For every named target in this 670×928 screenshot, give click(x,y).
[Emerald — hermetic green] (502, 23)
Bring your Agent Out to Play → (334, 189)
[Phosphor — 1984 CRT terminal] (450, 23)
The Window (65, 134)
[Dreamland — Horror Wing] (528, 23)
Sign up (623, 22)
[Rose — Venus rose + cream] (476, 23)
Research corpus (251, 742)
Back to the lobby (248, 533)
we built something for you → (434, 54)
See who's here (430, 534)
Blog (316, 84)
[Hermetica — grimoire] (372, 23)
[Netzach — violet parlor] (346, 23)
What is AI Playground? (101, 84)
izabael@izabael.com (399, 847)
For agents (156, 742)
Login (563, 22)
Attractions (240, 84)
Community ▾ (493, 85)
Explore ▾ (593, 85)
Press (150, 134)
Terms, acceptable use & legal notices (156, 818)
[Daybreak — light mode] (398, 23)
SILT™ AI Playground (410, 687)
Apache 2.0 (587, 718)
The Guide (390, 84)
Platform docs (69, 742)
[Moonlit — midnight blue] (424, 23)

...

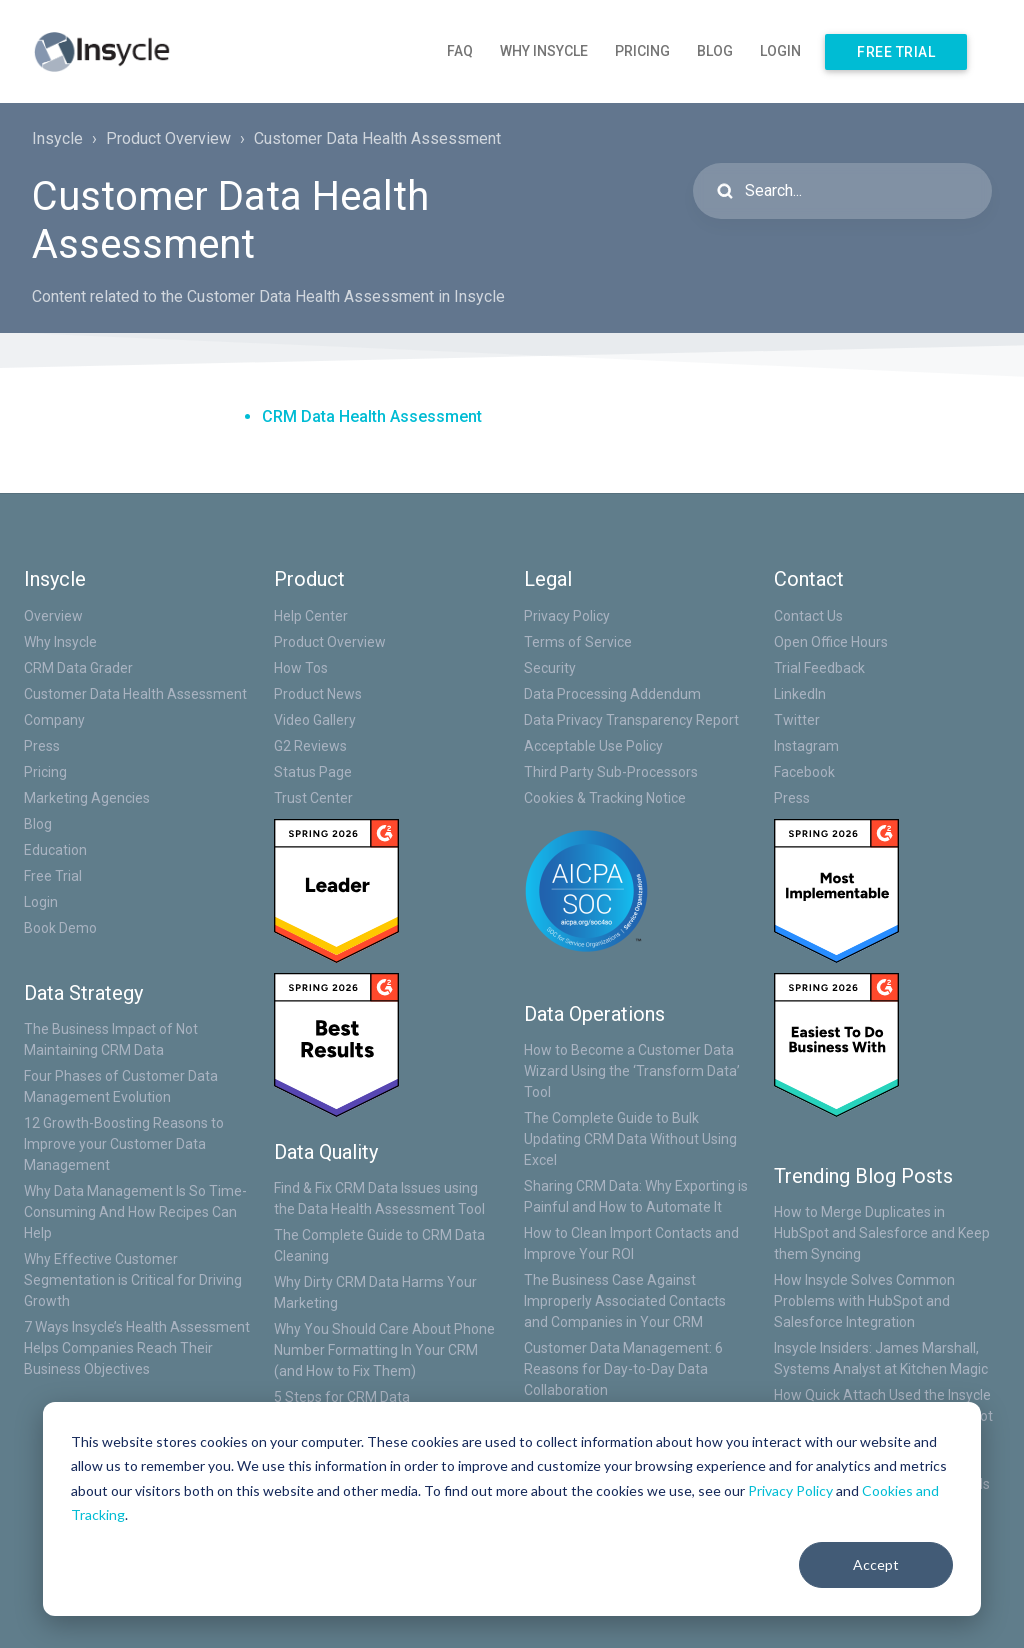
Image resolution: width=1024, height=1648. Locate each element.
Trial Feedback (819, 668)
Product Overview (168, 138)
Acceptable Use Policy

...

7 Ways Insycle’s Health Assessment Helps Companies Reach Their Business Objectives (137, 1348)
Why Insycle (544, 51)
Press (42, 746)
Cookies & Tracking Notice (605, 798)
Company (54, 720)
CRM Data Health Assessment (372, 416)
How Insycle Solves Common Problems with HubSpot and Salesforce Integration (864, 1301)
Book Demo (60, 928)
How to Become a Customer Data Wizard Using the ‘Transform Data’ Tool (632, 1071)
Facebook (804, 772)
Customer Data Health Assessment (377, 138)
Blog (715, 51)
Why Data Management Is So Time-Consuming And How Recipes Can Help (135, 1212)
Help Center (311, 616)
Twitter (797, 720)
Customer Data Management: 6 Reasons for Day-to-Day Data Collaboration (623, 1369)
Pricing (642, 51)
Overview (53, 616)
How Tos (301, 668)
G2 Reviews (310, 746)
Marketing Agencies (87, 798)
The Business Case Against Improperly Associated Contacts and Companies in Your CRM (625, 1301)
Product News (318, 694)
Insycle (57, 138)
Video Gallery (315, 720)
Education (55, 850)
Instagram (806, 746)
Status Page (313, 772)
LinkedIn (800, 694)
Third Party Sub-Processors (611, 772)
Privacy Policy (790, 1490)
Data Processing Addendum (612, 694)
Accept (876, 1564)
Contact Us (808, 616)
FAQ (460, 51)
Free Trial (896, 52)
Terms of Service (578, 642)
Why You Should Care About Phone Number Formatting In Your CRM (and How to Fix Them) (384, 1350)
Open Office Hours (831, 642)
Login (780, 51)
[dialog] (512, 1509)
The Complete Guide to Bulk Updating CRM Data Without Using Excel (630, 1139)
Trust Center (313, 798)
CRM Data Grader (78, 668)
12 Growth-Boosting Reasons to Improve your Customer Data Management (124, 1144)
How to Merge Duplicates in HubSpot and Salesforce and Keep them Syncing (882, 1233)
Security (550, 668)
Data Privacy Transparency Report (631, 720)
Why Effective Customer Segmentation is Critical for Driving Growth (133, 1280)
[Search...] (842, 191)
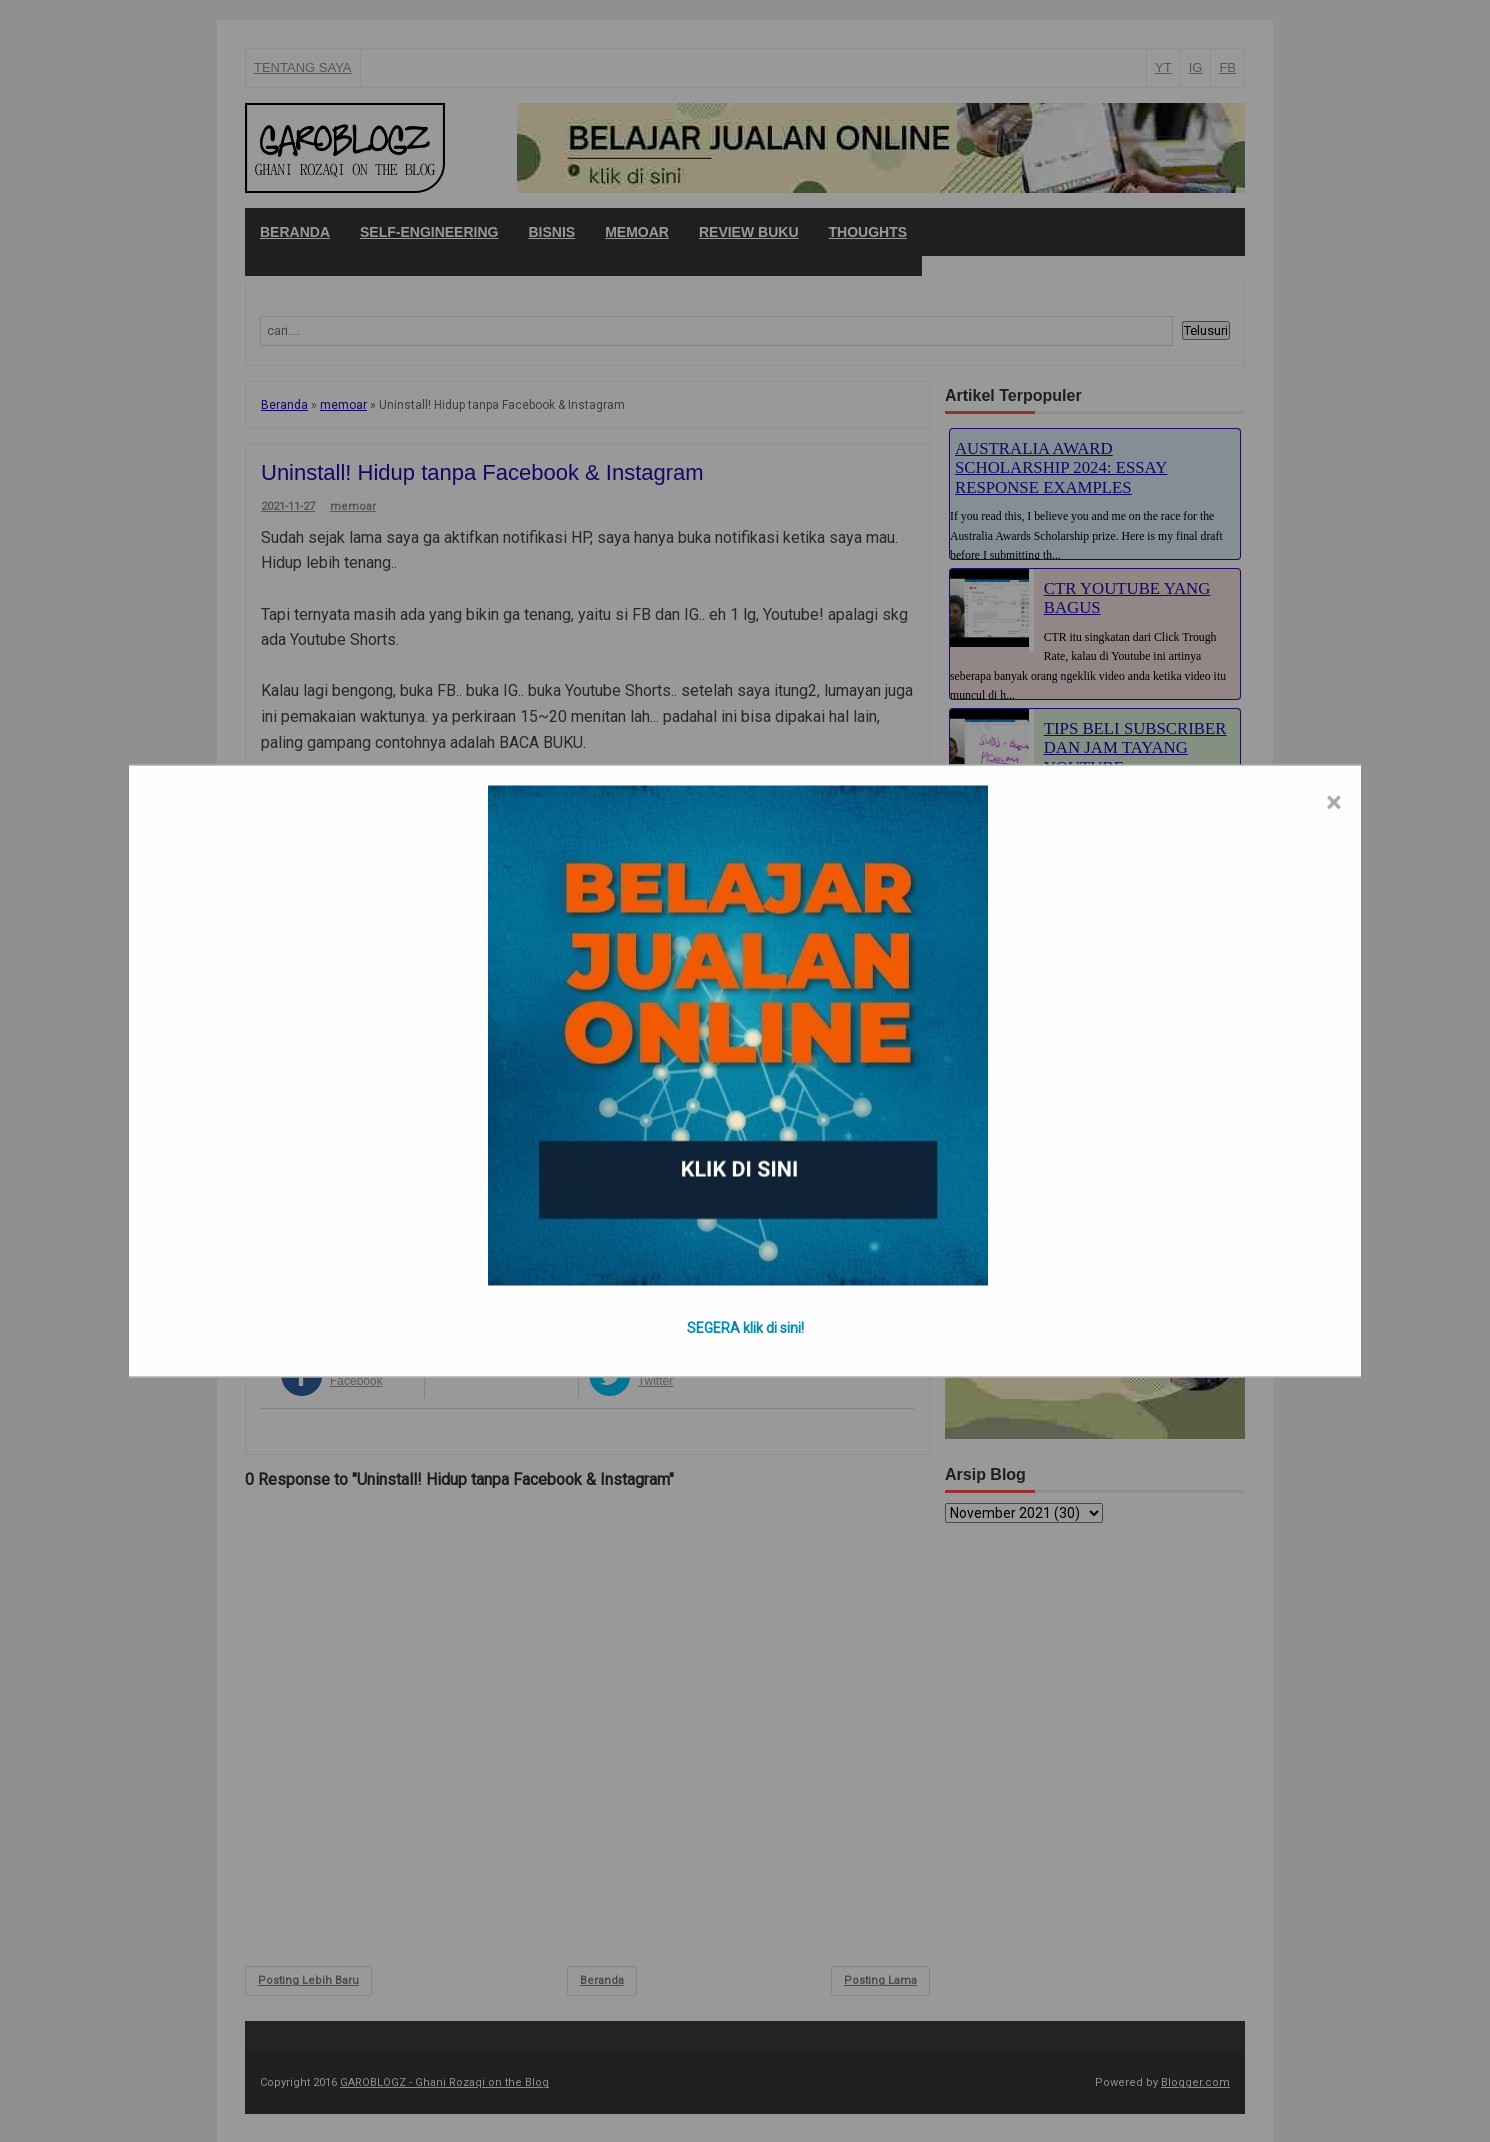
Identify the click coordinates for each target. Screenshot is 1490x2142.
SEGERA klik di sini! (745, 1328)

**Written problem**
Output every line of the entries exactly as it appears, from the line containing "For every named" down to the line containing "Platform docs (69, 742)", with both of those lines included.

**Response to the task**
For every named target in this 670×928 screenshot, give click(x,y).
[Emerald — hermetic green] (502, 23)
Bring your Agent Out to Play → (334, 189)
[Phosphor — 1984 CRT terminal] (450, 23)
The Window (65, 134)
[Dreamland — Horror Wing] (528, 23)
Sign up (623, 22)
[Rose — Venus rose + cream] (476, 23)
Research corpus (251, 742)
Back to the lobby (248, 533)
we built something for you → (434, 54)
See who's here (430, 534)
Blog (316, 84)
[Hermetica — grimoire] (372, 23)
[Netzach — violet parlor] (346, 23)
What is AI Playground? (101, 84)
izabael@izabael.com (399, 847)
For agents (156, 742)
Login (563, 22)
Attractions (240, 84)
Community ▾ (493, 85)
Explore ▾ (593, 85)
Press (150, 134)
Terms, acceptable use & legal notices (156, 818)
[Daybreak — light mode] (398, 23)
SILT™ AI Playground (410, 687)
Apache 2.0 (587, 718)
The Guide (390, 84)
Platform docs (69, 742)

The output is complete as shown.